DATASET RECORDS: Begin

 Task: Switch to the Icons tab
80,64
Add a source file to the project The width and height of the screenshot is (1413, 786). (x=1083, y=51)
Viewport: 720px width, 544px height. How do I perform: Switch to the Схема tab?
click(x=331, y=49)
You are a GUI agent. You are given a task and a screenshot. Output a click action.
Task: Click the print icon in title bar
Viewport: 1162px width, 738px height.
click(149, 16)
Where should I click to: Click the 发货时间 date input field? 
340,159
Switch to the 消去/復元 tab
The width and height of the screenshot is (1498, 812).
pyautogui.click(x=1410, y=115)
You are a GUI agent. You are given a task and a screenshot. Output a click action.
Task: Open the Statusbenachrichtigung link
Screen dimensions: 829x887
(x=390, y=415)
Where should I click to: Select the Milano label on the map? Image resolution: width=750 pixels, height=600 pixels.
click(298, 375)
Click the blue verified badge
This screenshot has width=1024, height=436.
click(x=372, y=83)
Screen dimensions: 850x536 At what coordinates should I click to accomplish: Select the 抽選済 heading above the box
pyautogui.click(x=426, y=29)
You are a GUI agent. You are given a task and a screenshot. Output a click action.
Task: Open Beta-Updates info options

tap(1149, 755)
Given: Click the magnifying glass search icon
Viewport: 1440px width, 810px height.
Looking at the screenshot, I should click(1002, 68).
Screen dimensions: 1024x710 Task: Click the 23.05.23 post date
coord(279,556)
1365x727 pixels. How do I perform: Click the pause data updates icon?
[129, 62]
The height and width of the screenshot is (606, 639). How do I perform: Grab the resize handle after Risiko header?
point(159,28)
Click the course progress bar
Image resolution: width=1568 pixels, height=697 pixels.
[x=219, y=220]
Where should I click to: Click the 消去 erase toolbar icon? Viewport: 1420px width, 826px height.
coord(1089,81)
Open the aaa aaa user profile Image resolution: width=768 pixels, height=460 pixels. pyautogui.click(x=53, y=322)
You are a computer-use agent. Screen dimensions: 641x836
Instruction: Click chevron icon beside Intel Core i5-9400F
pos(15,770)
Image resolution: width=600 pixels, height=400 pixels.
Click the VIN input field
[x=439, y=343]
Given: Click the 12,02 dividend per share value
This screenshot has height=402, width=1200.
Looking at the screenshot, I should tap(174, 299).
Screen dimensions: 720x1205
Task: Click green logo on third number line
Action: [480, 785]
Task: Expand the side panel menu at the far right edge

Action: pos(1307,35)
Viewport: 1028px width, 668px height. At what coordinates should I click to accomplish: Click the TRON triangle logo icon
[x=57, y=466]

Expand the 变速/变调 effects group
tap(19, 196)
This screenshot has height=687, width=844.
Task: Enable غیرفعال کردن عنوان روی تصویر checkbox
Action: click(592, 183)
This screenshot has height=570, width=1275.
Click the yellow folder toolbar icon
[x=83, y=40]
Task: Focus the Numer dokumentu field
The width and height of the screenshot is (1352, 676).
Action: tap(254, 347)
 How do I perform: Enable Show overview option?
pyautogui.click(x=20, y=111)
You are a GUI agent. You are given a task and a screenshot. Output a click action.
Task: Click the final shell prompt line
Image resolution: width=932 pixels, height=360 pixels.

DATASET RECORDS: End

REQUIREMENT: Copy every line above once more, precisely as it reads.

TASK OUTPUT:
 Task: Switch to the Icons tab
80,64
Add a source file to the project The width and height of the screenshot is (1413, 786). (x=1083, y=51)
Viewport: 720px width, 544px height. How do I perform: Switch to the Схема tab?
click(x=331, y=49)
You are a GUI agent. You are given a task and a screenshot. Output a click action.
Task: Click the print icon in title bar
Viewport: 1162px width, 738px height.
click(149, 16)
Where should I click to: Click the 发货时间 date input field? 
340,159
Switch to the 消去/復元 tab
The width and height of the screenshot is (1498, 812).
pyautogui.click(x=1410, y=115)
You are a GUI agent. You are given a task and a screenshot. Output a click action.
Task: Open the Statusbenachrichtigung link
Screen dimensions: 829x887
(x=390, y=415)
Where should I click to: Select the Milano label on the map? Image resolution: width=750 pixels, height=600 pixels.
click(298, 375)
Click the blue verified badge
This screenshot has width=1024, height=436.
click(x=372, y=83)
Screen dimensions: 850x536 At what coordinates should I click to accomplish: Select the 抽選済 heading above the box
pyautogui.click(x=426, y=29)
You are a GUI agent. You are given a task and a screenshot. Output a click action.
Task: Open Beta-Updates info options

tap(1149, 755)
Given: Click the magnifying glass search icon
Viewport: 1440px width, 810px height.
Looking at the screenshot, I should click(1002, 68).
Screen dimensions: 1024x710 Task: Click the 23.05.23 post date
coord(279,556)
1365x727 pixels. How do I perform: Click the pause data updates icon?
[129, 62]
The height and width of the screenshot is (606, 639). How do I perform: Grab the resize handle after Risiko header?
point(159,28)
Click the course progress bar
Image resolution: width=1568 pixels, height=697 pixels.
[x=219, y=220]
Where should I click to: Click the 消去 erase toolbar icon? Viewport: 1420px width, 826px height.
coord(1089,81)
Open the aaa aaa user profile Image resolution: width=768 pixels, height=460 pixels. pyautogui.click(x=53, y=322)
You are a computer-use agent. Screen dimensions: 641x836
Instruction: Click chevron icon beside Intel Core i5-9400F
pos(15,770)
Image resolution: width=600 pixels, height=400 pixels.
Click the VIN input field
[x=439, y=343]
Given: Click the 12,02 dividend per share value
This screenshot has height=402, width=1200.
Looking at the screenshot, I should tap(174, 299).
Screen dimensions: 720x1205
Task: Click green logo on third number line
Action: [480, 785]
Task: Expand the side panel menu at the far right edge

Action: pos(1307,35)
Viewport: 1028px width, 668px height. At what coordinates should I click to accomplish: Click the TRON triangle logo icon
[x=57, y=466]

Expand the 变速/变调 effects group
tap(19, 196)
This screenshot has height=687, width=844.
Task: Enable غیرفعال کردن عنوان روی تصویر checkbox
Action: click(592, 183)
This screenshot has height=570, width=1275.
Click the yellow folder toolbar icon
[x=83, y=40]
Task: Focus the Numer dokumentu field
The width and height of the screenshot is (1352, 676).
Action: tap(254, 347)
 How do I perform: Enable Show overview option?
pyautogui.click(x=20, y=111)
You are a GUI agent. You are given a task and a screenshot. Output a click action.
Task: Click the final shell prompt line
Image resolution: width=932 pixels, height=360 pixels.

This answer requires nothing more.